Construct a ConditionIn condition to check membership.
Parameters:
- value (Union [ ConditionValueType , PrimitiveType ]) – The execution variable, parameter, property or primitive value to check for membership.
- in_values (List [ Union [ ConditionValueType , PrimitiveType ] ]) – The list of values to check for membership in.
class sagemaker.workflow.conditions.ConditionNot(expression)
A condition for negating another Condition.
Construct a ConditionNot condition for negating another Condition.
Parameters:
expression (Condition) –
expression
A Condition to take the negation of.
Type:
class sagemaker.workflow.conditions.ConditionOr(conditions=None)
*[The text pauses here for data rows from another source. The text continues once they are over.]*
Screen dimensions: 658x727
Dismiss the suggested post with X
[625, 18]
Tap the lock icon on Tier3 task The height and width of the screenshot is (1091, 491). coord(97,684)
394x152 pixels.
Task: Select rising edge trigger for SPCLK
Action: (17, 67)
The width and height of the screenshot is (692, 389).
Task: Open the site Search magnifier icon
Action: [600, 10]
A condition for taking the logical OR of a list of Condition instances.
Construct a ConditionOr condition.
Parameters:
conditions (List_[_Condition]) –
conditions
A list of Condition instances to logically OR.
Type:
List[Condition]
CheckJobConfig
class sagemaker.workflow.check_job_config.CheckJobConfig(role, instance_count=1, instance_type='ml.m5.xlarge', volume_size_in_gb=30, volume_kms_key=None, output_kms_key=None, max_runtime_in_seconds=None, base_job_name=None, sagemaker_session=None, env=None, tags=None, network_config=None)
Check job config for QualityCheckStep and ClarifyCheckStep.
Constructs a CheckJobConfig instance.
Parameters:
- role (str) – An AWS IAM role. The Amazon SageMaker jobs use this role.
- instance_count (int) – The number of instances to run the jobs with (default: 1).
- instance_type (str) – Type of EC2 instance to use for the job (default: ‘ml.m5.xlarge’).
- volume_size_in_gb (int) – Size in GB of the EBS volume to use for storing data during processing (default: 30).
- volume_kms_key (str) – A KMS key for the processing volume (default: None).
- output_kms_key (str) – The KMS key id for the job’s outputs (default: None).
- max_runtime_in_seconds (int) – Timeout in seconds. After this amount of time, Amazon SageMaker terminates the job regardless of its current status. Default: 3600 if not specified
- base_job_name (str) – Prefix for the job name. If not specified, a default name is generated based on the training image name and current timestamp (default: None).
- sagemaker_session (sagemaker.session.Session) – Session object which manages interactions with Amazon SageMaker APIs and any other AWS services needed (default: None). If not specified, one is created using the default AWS configuration chain.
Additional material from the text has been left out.